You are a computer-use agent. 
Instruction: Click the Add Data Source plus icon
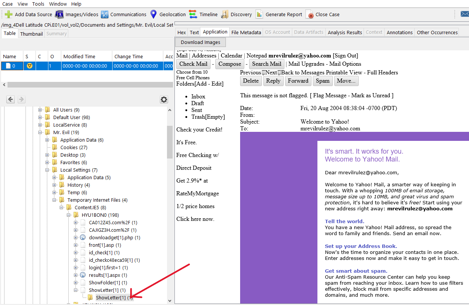[9, 15]
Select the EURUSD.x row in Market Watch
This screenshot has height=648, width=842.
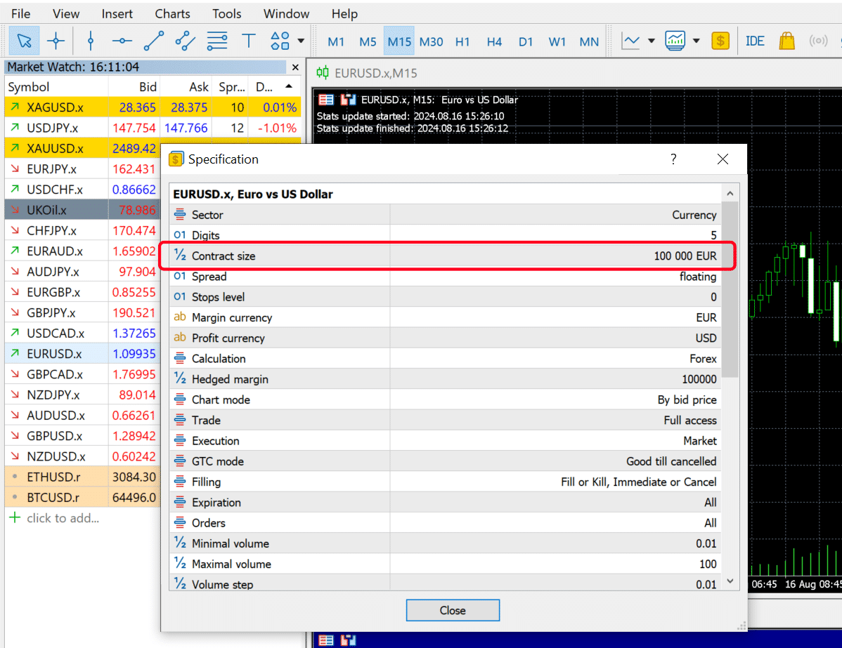54,354
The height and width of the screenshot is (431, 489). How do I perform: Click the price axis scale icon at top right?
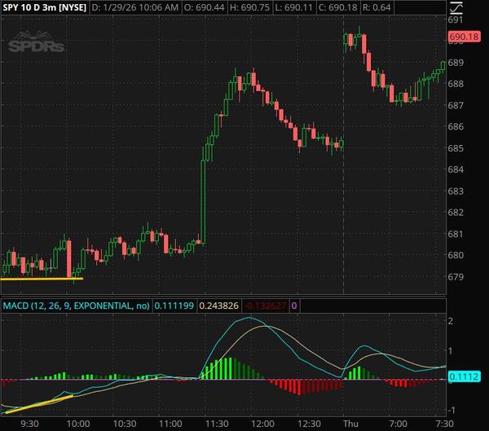point(455,7)
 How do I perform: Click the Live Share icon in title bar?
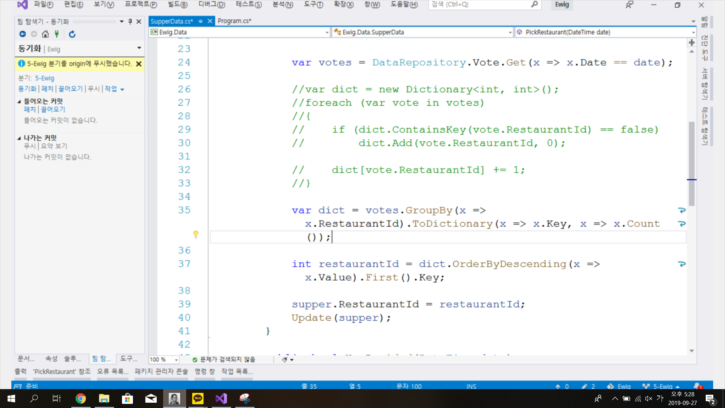[629, 5]
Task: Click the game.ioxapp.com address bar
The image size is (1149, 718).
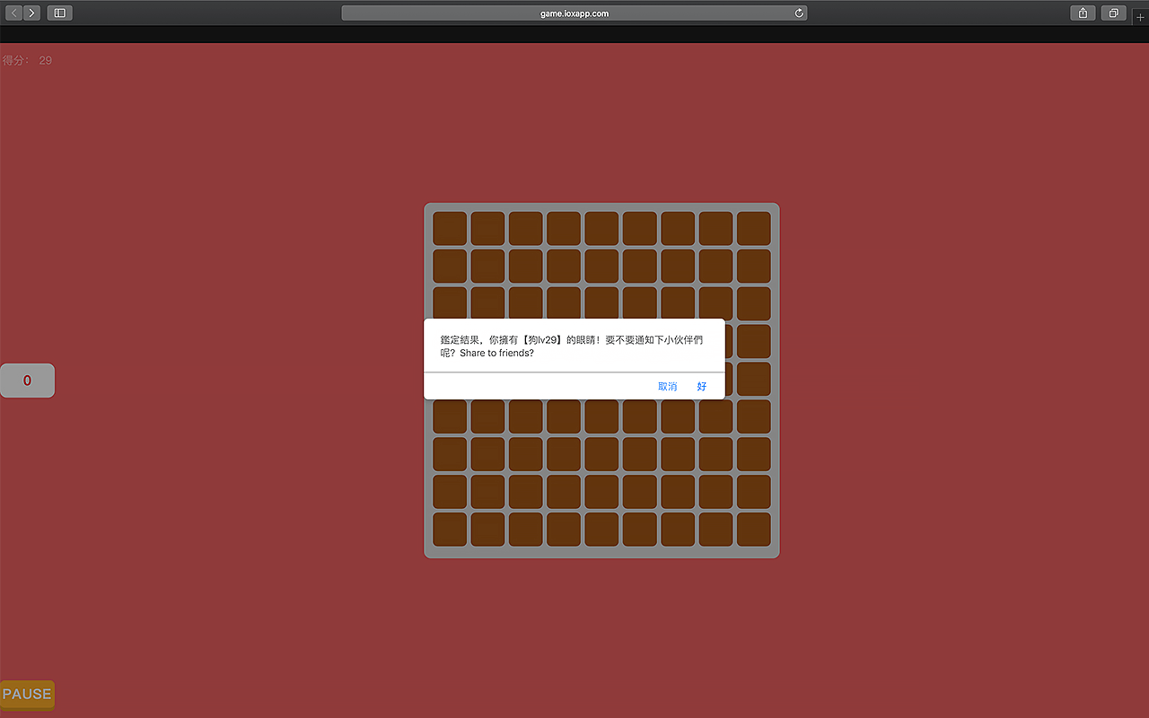Action: [x=575, y=13]
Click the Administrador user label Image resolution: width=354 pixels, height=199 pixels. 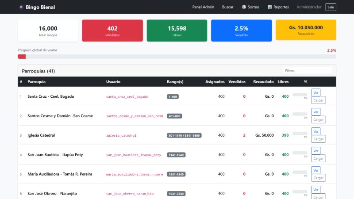[x=309, y=7]
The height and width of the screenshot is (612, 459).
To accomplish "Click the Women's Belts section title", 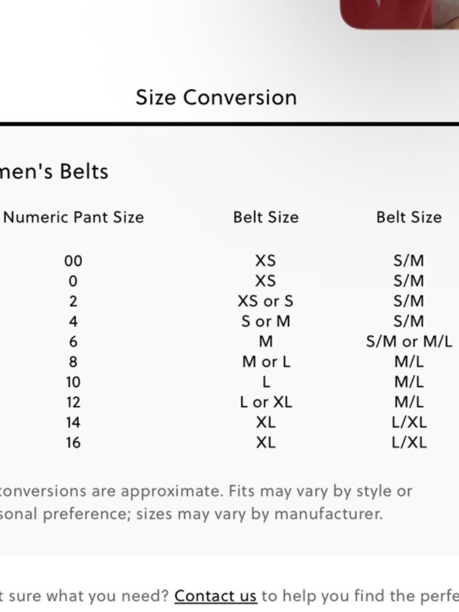I will pos(54,171).
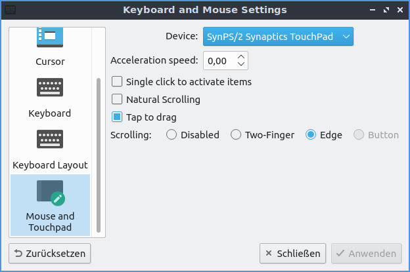The width and height of the screenshot is (410, 272).
Task: Close window with titlebar X icon
Action: pos(399,10)
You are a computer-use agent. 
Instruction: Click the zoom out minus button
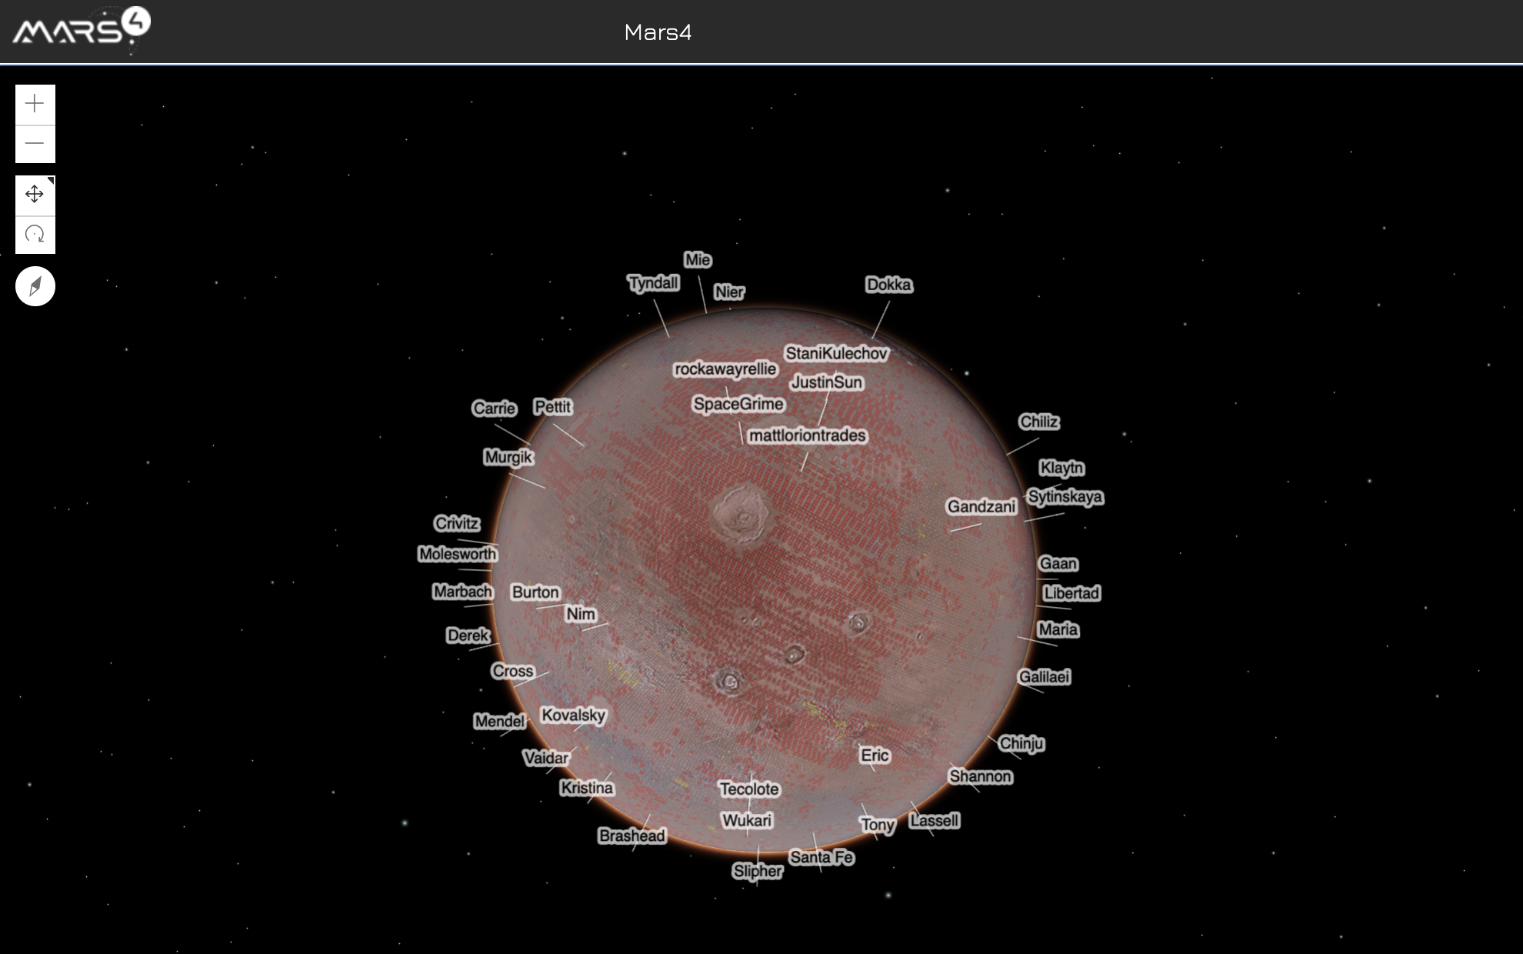(x=35, y=144)
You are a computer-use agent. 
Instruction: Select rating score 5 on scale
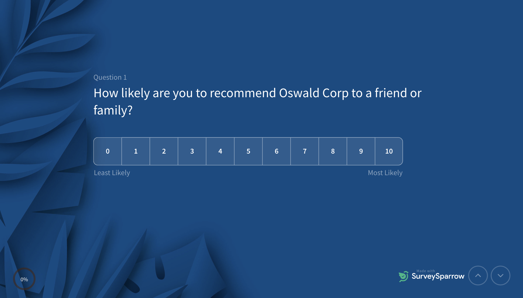248,151
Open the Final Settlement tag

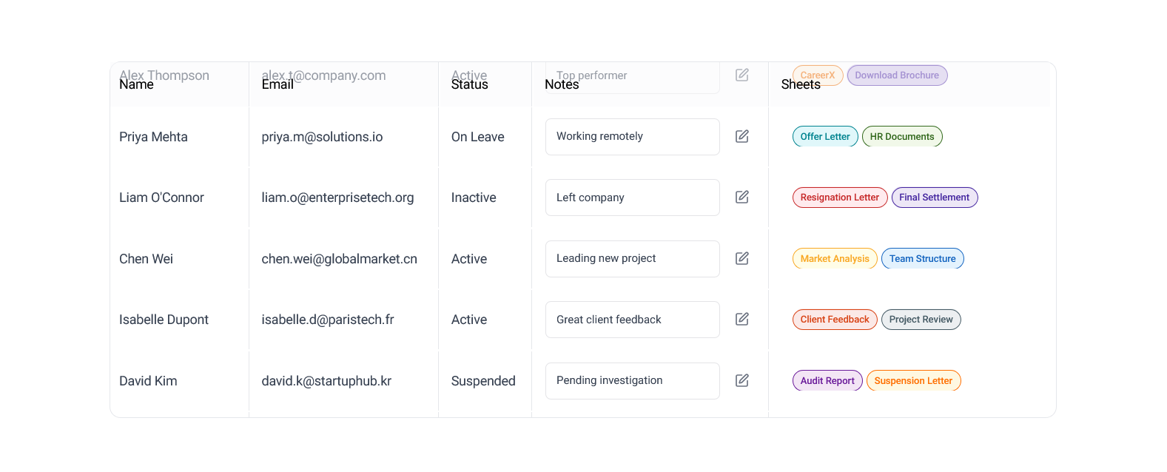point(935,198)
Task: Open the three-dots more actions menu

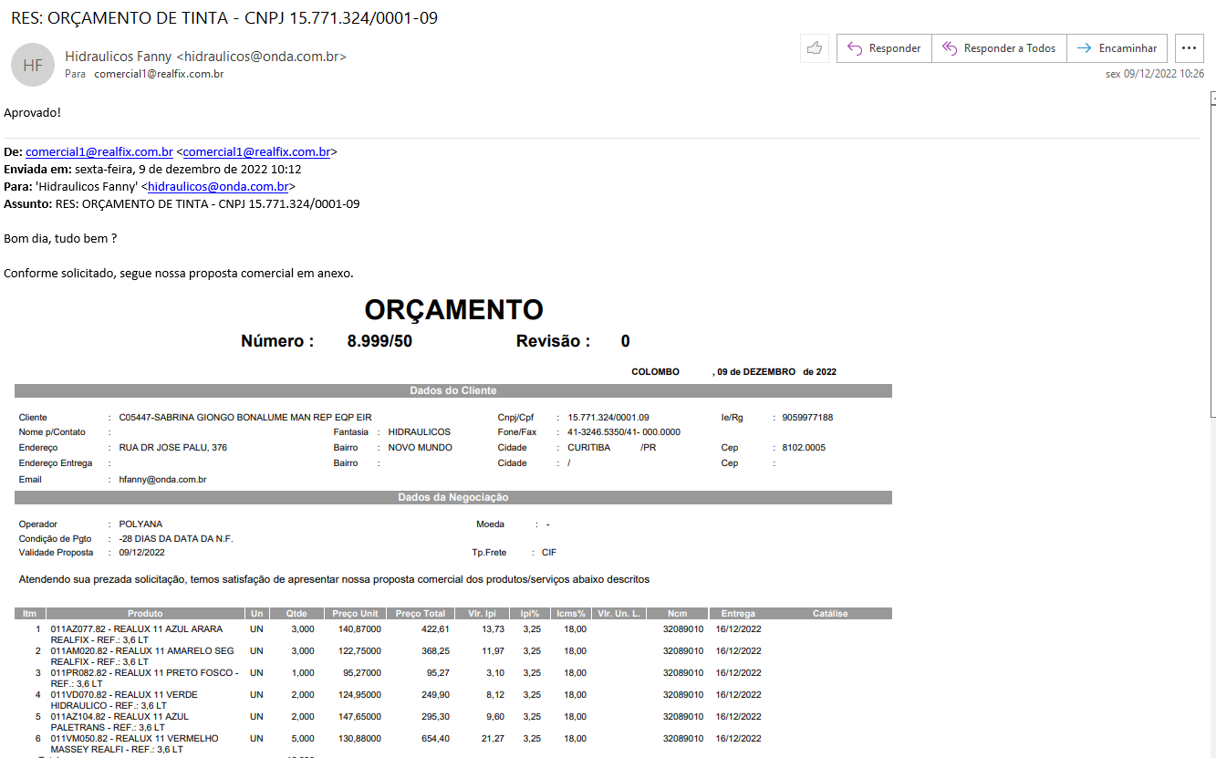Action: pos(1188,48)
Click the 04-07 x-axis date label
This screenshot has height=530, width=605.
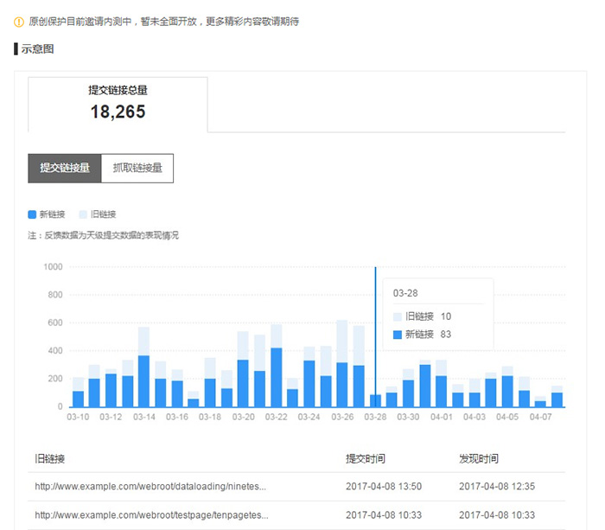point(540,418)
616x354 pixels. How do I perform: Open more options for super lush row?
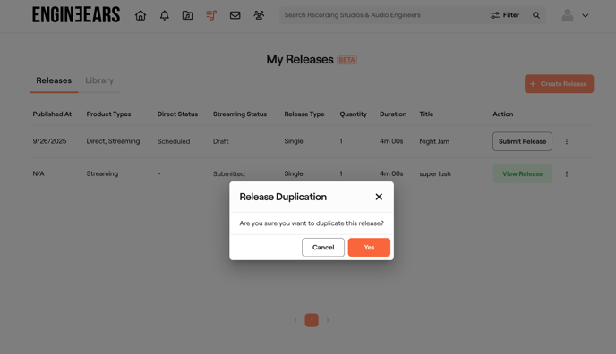coord(567,173)
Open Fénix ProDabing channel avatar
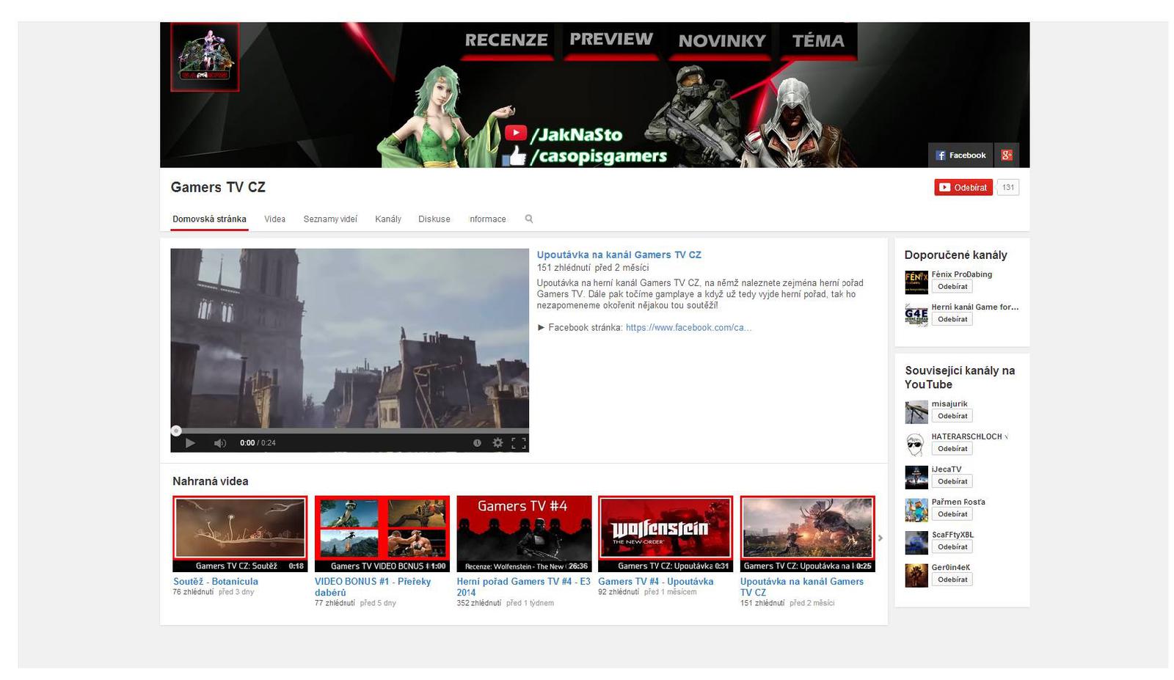 click(916, 282)
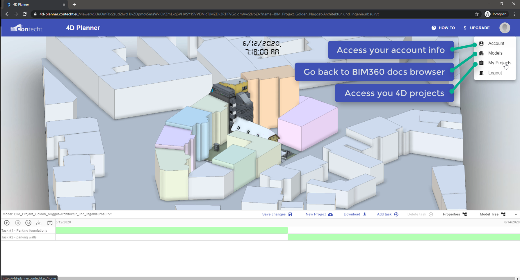Toggle the Properties panel
This screenshot has height=280, width=520.
455,214
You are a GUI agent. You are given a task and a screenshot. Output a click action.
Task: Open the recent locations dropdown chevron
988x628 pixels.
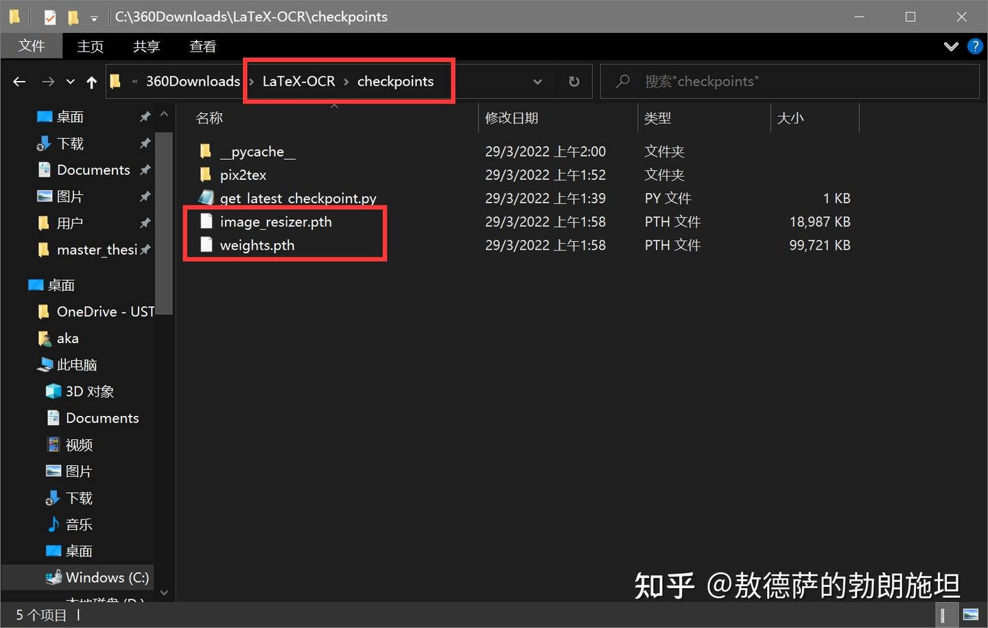pos(69,81)

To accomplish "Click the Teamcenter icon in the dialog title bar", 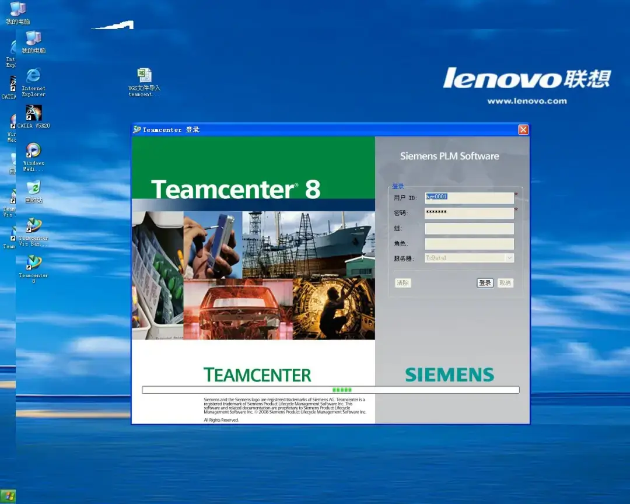I will pos(137,129).
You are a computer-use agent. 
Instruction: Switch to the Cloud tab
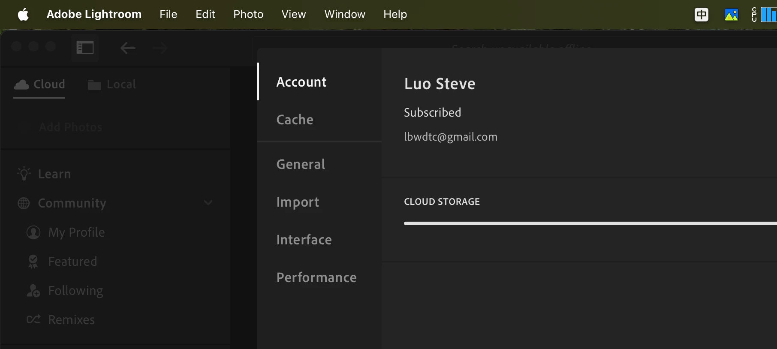(x=39, y=84)
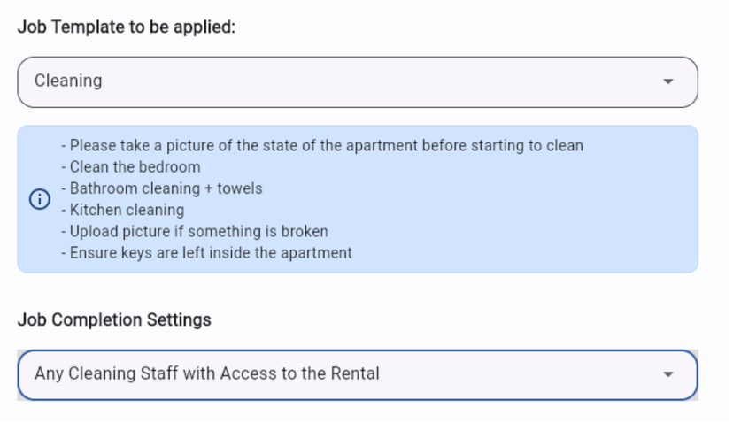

WHAT TO WORK ON
Please gather every line of the listing above that contains the string "scale", matching case exactly.

TASK ANSWER
The height and width of the screenshot is (431, 489). How do I perform: Click the price axis scale icon at top right?
Instruction: Select rating score 5 on scale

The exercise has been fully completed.